Vilde Frang © Marco Borggreve
Vilde Frang
© Marco Borggreve

Es cierto que esta vez no pareció Vilde Frang proponer sonido especialmente brillante, pero adoptó una alternativa que nos pareció mejor, a saber, una lectura rítmica y un acierto en la articulación que nos permitió viajar a través de este concierto complejo sin que la declamación perdiera su interés en ningún momento. Esto no es fácil en un concierto de estructura incómoda que las más de las veces se desmorona porque no se comprende que se trata de un concierto para “violín y orquesta”, y no un concierto para el lucimiento del violín. Nos pareció que la violinsta noruega quiso comulgar con la partitura en un plano de cooperación, y nos lo demostró no solo con el empaste orquestal, sino con la constante comunicación con los músicos y el director. Por lo demás, ritmo y afinación impecables, resultó energizante en el dificilísimo Rondó final. Nos regaló, al término de su intervención, una interpretación del famoso Das Kaiserlied, donde, esta vez sin orquesta, demostró que la extracción de un sonido potente y la proyección del mismo no tienen para ella ni secreto ni dificultad.

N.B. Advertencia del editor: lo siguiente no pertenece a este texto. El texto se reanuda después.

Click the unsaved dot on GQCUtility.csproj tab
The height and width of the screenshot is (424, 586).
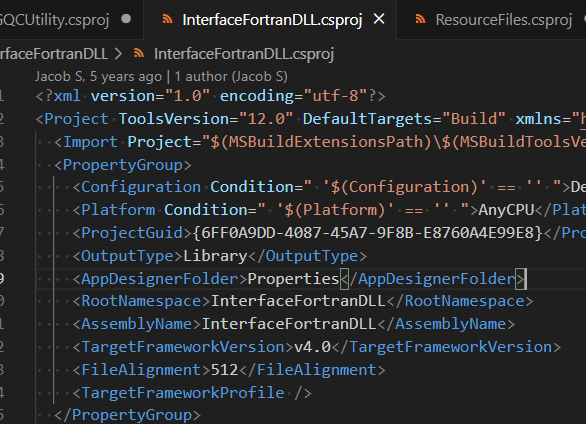(x=126, y=19)
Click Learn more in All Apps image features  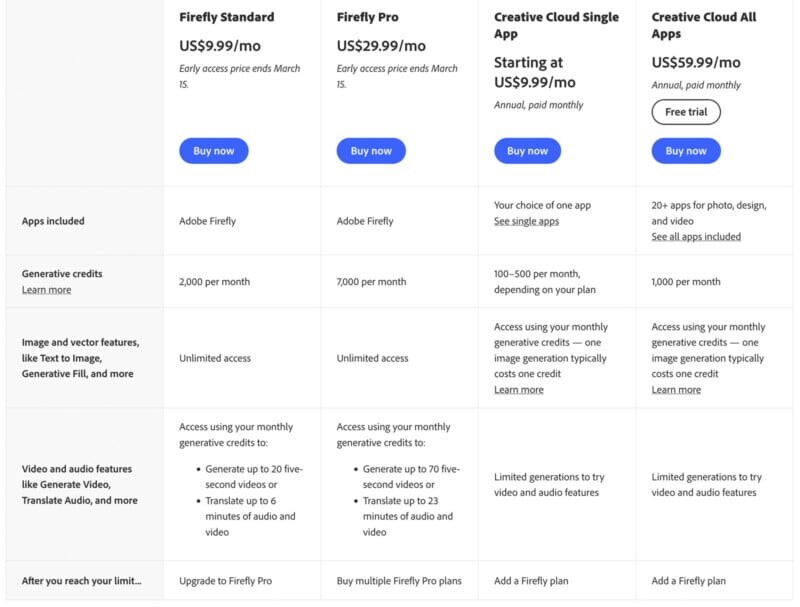click(676, 390)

A la vuelta del descanso nos ofreció el conjunto la irrepetible Sinfonía núm. 7 de Beethoven, sobre cuya factura ya nos queda poco que añadir, pero que nunca nos cansamos de escuchar. Así como en el Concierto de violín nos pareció el sonido y el enfoque general un tanto comedido, la Sinfonía se desenvolvió en un tono desenfadado y potente, pero no pesante. Bien apoyado por el inmenso timbal, se le vio disfrutar con sus músicos al director de Medellín, imponiendo desparpajo en el Vivace inicial, y mostrando coherencia en el inolvidable Allegretto; en este construyó sin duda un monumental edificio sonoro, añadiendo pacientemente nuevas texturas tímbricas al majestuoso tema, sin producir cambios bruscos en la estructura. Desbordantes y coloridos, para terminar un fantástico concierto, el escurridizo Scherzo y el grandioso Allegro con brio. Aquí el director nos dio una lección magistral sobre cómo dar las entradas a las secciones orquestales, y comprendimos por qué esta formación tiene la suerte de contar con un director de semejante calado.

También nos regaló propina la Sinfónica de Viena, la Pizzicato-Polka, para dejar aún mejor recuerdo de su paso por Madrid. Al final, enorme reconocimiento, y la imagen de los músicos saludándose entre ellos, dándose la mano y felicitándose por el resultado de un trabajo bien hecho.